About what happened to Doctor Loerder Von Herbst little is known, other than the following very strange article which was printed in the “Mountain Democrat” on November 29, 1879, a few months following the conclusion of the “Squaw Hollow Sensation.”
“More about the ‘Missing Link.’
“Some time ago the papers contained notices of the discovery, in certain ancient mounds of Japan, of certain fossil remains of a creature existent in the pre-historic age, that seemed to be identical with Darwin’s hypothetical ‘missing link’ between the man and monkey. From our old friend, Dr. Von Herbst, who immediately hastened to the scene of the reported explorations, we have received an interesting account (in German, of course) of additional discoveries.

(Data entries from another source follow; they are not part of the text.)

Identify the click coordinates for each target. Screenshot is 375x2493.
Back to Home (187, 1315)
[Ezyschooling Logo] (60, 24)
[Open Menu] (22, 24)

“In the same mound with the ‘missing link’ were found several large sections of tan-bark, on the inner surface of which were rude sketches, evidently rough scratchings by a member of the genus Canis, which afford a very good clue to the appearance and habits of the being whose remains have attracted some much interest. One of these sketches assures us that the creature wore a plug hat and ambrosial (Note: “worthy of the gods”) side-whiskers, and had lower extremities that were longer from the ankle-joint outward than from that joint to the junction with the body. Another sketch represents the creature with a goose-quill in one hand, while with the other he waves a nether garment that seems all covered with gouts of gore, from which is drawn the inference that he must have edited a prehistoric ‘Stalwart’ newspaper. Another sketch represents him as feathered, cackling like an old hen over an old Indian mortar, as though he had found a veritable ‘mare’s nest,’ and making a crazy attempt to scratch up a fossil joke.
“From all of which the old Doctor concludes that the ‘missing link’ is simply a link of the outside of a prehistoric string of sausages, not essentially different from a similar link that may be seen on our streets any day of the week.”